▸ Stated problem 1
In the book review, why does the reviewer call the reader's club section at the back annoying?

▸ Text
────────────────────────────────────────

Olive Kitteridge, Elizabeth Strout. A group of related stories, some about Olive, some just touching on her. She's middle aged when we meet her and grows older. I liked her, the grounded way she relates to the world, even as I thought she was someone I wouldn't like in real life. She's critical and brusque, and as the stories went on, some of the things she did were hard to like, even as I felt sorry for her. The stories kept going in directions I didn't expect, which I liked - just like life - but I found it hard to keep track of characters and see parallels between some of them. (I only realized that because of reading the mostly annoying reader's club section in the back. Annoying because it was written as an interview with the author and Olive. Ugh.) I liked this book a lot but it took me a while to figure out what to say about it. I do want to re-read it.

────────────────────────────────────────

▸ Data shown
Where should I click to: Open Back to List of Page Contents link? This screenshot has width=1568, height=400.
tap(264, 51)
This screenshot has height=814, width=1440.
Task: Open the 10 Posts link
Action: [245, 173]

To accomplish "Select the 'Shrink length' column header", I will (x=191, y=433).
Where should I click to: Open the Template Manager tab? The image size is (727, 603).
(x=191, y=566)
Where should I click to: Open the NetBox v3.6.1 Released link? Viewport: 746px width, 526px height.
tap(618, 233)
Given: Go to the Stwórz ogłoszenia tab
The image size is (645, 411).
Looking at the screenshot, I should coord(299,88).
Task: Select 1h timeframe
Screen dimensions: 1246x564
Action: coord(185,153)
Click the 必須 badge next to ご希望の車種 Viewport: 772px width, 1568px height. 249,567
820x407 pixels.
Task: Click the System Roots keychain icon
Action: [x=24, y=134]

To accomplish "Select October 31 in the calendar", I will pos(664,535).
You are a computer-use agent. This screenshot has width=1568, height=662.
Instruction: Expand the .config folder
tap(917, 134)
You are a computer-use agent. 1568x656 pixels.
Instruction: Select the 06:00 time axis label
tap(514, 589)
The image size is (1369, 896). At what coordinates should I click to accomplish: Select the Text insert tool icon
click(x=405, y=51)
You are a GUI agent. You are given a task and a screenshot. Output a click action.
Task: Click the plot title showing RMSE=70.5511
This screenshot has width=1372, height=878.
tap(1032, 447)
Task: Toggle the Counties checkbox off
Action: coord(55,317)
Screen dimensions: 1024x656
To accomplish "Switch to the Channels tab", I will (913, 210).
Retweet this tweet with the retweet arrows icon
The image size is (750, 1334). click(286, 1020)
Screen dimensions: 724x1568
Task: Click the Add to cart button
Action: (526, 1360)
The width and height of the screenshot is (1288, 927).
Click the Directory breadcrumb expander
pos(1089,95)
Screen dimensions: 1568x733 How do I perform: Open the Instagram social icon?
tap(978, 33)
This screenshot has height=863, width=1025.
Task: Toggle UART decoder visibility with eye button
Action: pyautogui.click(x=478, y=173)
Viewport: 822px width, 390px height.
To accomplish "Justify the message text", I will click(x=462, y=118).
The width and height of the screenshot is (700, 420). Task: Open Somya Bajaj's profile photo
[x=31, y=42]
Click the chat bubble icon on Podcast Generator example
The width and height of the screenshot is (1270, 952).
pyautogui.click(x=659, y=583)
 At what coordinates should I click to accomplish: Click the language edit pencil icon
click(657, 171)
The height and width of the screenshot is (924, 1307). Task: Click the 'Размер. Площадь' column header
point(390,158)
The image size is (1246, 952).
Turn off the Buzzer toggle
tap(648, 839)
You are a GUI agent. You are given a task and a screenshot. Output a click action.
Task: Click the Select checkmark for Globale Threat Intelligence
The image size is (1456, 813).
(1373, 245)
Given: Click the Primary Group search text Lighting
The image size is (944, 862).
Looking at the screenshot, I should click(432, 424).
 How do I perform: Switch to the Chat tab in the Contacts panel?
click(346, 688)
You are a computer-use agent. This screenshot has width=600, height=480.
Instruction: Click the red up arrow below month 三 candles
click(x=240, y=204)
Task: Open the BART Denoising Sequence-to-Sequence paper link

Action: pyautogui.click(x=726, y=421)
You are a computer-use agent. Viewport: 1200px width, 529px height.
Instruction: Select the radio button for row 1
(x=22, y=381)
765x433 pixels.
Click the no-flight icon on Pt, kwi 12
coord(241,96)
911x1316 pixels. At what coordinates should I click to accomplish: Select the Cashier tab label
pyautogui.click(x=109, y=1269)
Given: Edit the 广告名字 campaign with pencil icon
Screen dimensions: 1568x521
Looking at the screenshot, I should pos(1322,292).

────────────────────────────────────────

▸ Stated problem 2
From the records, output as a JSON list of strings the part that opens with the line containing "Task: Select 1h timeframe" and closes with the line containing "click(x=405, y=51)", one string per line and blank lines omitted.

▸ Exercise response 1
It was written as an interview with the author and Olive.

▸ Exercise response 2
[
  "Task: Select 1h timeframe",
  "Screen dimensions: 1246x564",
  "Action: coord(185,153)",
  "Click the 必須 badge next to ご希望の車種 Viewport: 772px width, 1568px height. 249,567",
  "820x407 pixels.",
  "Task: Click the System Roots keychain icon",
  "Action: [x=24, y=134]",
  "To accomplish \"Select October 31 in the calendar\", I will pos(664,535).",
  "You are a computer-use agent. This screenshot has width=1568, height=662.",
  "Instruction: Expand the .config folder",
  "tap(917, 134)",
  "You are a computer-use agent. 1568x656 pixels.",
  "Instruction: Select the 06:00 time axis label",
  "tap(514, 589)",
  "The image size is (1369, 896). At what coordinates should I click to accomplish: Select the Text insert tool icon",
  "click(x=405, y=51)"
]